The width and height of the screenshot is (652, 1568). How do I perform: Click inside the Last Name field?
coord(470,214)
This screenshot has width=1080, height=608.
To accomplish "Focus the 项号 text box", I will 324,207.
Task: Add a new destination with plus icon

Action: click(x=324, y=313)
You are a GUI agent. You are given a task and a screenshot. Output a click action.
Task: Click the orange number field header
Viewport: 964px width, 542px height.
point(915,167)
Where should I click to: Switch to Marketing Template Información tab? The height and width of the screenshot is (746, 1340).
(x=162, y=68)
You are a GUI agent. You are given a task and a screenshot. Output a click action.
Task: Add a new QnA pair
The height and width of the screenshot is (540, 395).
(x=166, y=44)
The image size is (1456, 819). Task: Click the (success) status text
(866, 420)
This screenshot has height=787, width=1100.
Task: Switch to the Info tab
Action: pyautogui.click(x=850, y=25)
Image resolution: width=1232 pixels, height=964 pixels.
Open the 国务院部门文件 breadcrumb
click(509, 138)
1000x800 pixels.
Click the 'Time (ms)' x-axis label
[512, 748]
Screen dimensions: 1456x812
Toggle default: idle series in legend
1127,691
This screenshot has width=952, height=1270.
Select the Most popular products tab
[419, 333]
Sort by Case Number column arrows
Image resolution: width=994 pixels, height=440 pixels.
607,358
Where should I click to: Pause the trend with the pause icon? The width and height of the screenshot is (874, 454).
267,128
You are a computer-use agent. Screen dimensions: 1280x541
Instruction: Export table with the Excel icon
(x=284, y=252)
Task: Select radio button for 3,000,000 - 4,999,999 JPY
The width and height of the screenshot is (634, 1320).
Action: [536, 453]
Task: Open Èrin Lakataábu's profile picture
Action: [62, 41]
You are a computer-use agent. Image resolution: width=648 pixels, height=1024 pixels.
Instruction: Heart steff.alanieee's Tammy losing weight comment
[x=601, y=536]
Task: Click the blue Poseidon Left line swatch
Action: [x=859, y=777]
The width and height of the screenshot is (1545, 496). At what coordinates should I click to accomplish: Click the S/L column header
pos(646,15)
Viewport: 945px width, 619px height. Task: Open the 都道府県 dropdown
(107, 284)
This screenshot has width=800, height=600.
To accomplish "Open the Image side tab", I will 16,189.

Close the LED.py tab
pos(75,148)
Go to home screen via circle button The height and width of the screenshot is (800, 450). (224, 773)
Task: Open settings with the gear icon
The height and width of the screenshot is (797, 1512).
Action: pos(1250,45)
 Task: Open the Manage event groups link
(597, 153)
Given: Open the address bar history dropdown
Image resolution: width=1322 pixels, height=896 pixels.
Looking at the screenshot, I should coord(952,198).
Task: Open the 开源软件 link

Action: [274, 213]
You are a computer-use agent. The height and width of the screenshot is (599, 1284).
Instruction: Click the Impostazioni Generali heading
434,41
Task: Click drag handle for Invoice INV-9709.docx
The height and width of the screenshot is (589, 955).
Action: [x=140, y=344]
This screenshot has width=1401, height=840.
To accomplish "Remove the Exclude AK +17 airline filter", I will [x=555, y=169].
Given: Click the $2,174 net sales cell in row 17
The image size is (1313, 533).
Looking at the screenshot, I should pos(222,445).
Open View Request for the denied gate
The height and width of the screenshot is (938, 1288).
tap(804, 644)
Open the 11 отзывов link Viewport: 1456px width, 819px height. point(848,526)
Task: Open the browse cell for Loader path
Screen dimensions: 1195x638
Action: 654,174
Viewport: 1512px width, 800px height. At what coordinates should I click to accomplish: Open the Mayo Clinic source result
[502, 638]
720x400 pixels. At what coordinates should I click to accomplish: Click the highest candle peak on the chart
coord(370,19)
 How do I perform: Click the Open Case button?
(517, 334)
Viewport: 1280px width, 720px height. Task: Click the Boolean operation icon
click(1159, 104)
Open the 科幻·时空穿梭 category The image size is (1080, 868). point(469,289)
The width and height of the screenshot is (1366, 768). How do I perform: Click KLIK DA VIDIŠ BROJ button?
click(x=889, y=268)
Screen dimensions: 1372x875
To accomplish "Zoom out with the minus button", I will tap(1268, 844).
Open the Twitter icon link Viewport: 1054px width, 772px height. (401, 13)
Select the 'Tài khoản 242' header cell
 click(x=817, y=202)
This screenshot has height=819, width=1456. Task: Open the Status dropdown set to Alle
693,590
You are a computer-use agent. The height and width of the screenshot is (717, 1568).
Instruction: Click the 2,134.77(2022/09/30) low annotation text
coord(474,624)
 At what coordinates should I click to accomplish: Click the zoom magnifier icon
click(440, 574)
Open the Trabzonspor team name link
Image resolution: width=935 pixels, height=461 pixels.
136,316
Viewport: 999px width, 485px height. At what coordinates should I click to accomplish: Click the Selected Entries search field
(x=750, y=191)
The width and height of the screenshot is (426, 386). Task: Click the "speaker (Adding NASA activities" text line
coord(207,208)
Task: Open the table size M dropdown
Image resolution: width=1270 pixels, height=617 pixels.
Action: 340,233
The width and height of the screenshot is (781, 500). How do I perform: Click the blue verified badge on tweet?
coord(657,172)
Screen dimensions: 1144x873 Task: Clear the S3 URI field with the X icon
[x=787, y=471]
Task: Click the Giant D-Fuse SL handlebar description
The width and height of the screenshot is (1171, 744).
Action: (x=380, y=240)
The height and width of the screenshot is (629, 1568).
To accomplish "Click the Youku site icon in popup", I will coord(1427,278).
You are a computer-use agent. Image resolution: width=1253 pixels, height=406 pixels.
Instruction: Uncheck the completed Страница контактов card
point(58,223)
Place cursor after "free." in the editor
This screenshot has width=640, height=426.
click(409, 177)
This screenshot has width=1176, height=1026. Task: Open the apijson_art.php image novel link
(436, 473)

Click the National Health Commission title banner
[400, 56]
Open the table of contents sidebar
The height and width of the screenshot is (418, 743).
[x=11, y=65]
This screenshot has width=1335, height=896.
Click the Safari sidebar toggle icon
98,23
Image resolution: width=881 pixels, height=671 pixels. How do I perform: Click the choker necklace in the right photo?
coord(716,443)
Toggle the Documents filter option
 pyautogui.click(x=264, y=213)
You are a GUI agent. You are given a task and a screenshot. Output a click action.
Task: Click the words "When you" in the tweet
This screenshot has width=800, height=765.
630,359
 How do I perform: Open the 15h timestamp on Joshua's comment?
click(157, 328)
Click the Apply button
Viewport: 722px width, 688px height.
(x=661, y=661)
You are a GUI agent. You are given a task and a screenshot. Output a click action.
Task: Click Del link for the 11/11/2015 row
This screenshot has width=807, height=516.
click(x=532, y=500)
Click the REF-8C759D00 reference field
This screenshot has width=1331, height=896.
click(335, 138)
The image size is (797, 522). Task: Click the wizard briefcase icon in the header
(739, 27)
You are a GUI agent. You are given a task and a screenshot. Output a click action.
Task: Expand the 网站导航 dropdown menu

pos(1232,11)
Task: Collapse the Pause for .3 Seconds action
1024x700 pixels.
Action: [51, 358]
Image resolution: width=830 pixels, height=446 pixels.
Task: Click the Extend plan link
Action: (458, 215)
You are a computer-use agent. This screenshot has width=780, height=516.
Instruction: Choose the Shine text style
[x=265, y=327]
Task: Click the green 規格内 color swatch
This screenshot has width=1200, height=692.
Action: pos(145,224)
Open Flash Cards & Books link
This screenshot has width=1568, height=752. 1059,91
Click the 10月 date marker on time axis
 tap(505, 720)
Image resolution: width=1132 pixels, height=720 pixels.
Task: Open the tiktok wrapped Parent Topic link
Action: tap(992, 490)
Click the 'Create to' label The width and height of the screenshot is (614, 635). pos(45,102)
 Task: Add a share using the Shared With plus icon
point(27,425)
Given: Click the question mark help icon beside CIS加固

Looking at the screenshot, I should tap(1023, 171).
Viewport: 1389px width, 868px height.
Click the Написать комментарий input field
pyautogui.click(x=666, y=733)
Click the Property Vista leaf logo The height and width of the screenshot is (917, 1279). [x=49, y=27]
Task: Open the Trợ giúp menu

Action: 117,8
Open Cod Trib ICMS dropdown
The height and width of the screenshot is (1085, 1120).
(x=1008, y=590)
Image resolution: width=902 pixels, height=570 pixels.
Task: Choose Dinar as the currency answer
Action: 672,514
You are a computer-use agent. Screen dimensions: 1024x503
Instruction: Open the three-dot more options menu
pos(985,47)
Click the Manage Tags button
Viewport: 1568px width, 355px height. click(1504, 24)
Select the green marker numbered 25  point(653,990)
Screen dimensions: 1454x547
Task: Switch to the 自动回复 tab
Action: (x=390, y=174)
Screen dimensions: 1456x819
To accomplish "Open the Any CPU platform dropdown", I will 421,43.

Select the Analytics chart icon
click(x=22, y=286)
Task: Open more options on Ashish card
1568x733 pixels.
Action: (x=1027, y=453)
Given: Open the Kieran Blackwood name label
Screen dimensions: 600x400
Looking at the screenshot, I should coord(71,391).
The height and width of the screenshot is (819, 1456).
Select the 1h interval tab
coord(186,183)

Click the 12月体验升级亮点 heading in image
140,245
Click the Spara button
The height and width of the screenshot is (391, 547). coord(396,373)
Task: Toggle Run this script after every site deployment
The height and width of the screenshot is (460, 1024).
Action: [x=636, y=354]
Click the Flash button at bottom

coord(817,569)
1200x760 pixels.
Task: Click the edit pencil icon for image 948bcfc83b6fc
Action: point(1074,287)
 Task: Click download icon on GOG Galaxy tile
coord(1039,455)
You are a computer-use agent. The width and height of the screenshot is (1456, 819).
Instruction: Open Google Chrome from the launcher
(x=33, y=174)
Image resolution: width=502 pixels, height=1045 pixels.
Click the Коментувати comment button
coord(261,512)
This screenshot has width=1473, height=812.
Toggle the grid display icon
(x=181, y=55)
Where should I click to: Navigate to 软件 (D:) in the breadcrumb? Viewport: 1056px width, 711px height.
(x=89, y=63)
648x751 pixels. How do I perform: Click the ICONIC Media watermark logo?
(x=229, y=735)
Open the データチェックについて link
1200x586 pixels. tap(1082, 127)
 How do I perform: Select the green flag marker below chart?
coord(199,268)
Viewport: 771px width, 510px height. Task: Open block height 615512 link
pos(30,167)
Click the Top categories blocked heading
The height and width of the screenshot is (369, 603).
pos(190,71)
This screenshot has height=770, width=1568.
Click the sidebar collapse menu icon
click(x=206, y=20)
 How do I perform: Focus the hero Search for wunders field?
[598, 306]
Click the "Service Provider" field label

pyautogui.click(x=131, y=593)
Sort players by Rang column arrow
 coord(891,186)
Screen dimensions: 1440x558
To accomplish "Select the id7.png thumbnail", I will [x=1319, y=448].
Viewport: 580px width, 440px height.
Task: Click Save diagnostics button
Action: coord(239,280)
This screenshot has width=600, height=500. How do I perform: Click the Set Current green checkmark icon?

Written request:
Lay out the records from the start through the line that contains "(x=162, y=68)" as a JSON list of strings, one string per line, with blank lines left out.

Answer for this exercise:
[
  "The width and height of the screenshot is (652, 1568). How do I perform: Click inside the Last Name field?",
  "coord(470,214)",
  "This screenshot has width=1080, height=608.",
  "To accomplish \"Focus the 项号 text box\", I will 324,207.",
  "Task: Add a new destination with plus icon",
  "Action: click(x=324, y=313)",
  "You are a GUI agent. You are given a task and a screenshot. Output a click action.",
  "Task: Click the orange number field header",
  "Viewport: 964px width, 542px height.",
  "point(915,167)",
  "Where should I click to: Switch to Marketing Template Información tab? The height and width of the screenshot is (746, 1340).",
  "(x=162, y=68)"
]